Il settore primario sta vivendo un trend positivo, che si mostra tale anche per il futuro. Sarebbe utile che la politica cogliesse questa sfida: investire nel settore primario per il rilancio dell’occupazione giovanile e per lo sviluppo di nuovi sistemi agricoli, pensando ad una nuova riforma agraria. Invocare una nuova riforma agricola 3.0 è doveroso per riportare l’agricoltura al centro di una nuova società neo agricolo-industriale.
In tal senso bisognerebbe ascoltare tutti i potenziali portatori di interesse del settore per dar vita ad una nuova agricoltura che diminuisse i costi senza però penalizzare la qualità; che creasse cooperative e distretti agricoli capaci di competere nel mondo globalizzato e che si aprisse al mondo sociale e culturale attraverso partnership con le scuole e la cultura.

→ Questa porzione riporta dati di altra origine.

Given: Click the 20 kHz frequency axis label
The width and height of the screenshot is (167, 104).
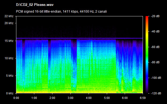Looking at the screenshot, I should [x=9, y=23].
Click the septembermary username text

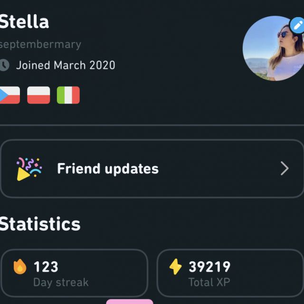point(40,45)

In più sarebbe opportuno ricreare un sistema fiscale incentivante che premiasse la produzione delle terre e la maggiore occupazione, e che ammortizzasse i costi delle aperture di nuove aziende.
Non da meno va sottovalutato il discorso agricolo sociale capace di inserire la disabilità nel primario e di rintrodurre nel mondo del lavoro chi ha alle spalle percorsi di droga o detenzione.

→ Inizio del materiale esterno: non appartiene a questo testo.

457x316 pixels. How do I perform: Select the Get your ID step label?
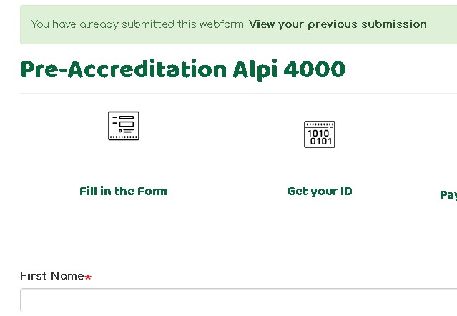pyautogui.click(x=319, y=191)
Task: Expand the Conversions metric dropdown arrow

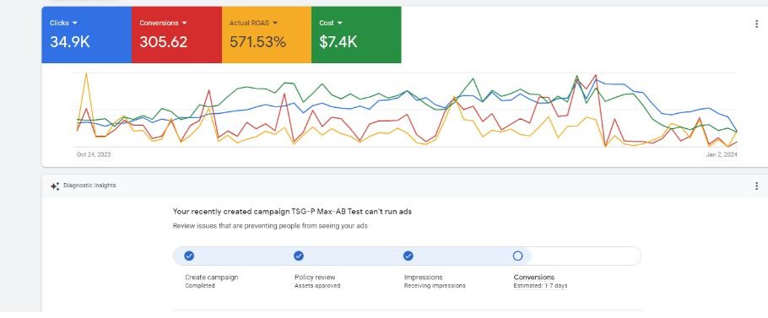Action: 185,23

Andando a leggere le statistiche del 2017, si nota come l’Italia (in particolare Sud e centro) si ponga come leader europea di aziende agricole giovani con un aumento del 7% di imprese fresche rispetto al 2016. Un dato che va in controtendenza rispetto all’andamento del settore che vede perdere 2.400 aziende nel 2017.
Un’interessante comparazione è quella tra i cervelli italiani in fuga ed i giovani che, invece, investono in attività nel nostro paese: nel 2016, i giovani emigrati, con un’età compresa tra i 18 e i 39 anni, sono 61mila, mentre gli under 35 che aprono nuove attività sono pari a 114mila nello stesso periodo, di cui 9850 in agricoltura, il 9% del totale.
I fondi PSR europei hanno certamente contribuito alla crescita di queste attività: i dati ci dicono che il 61% di tali fondi sono investiti al Sud, benché i costi da affrontare siano molto elevati: infatti l’impegno economico di partenza oscilla tra i 30mila e i 50mila euro.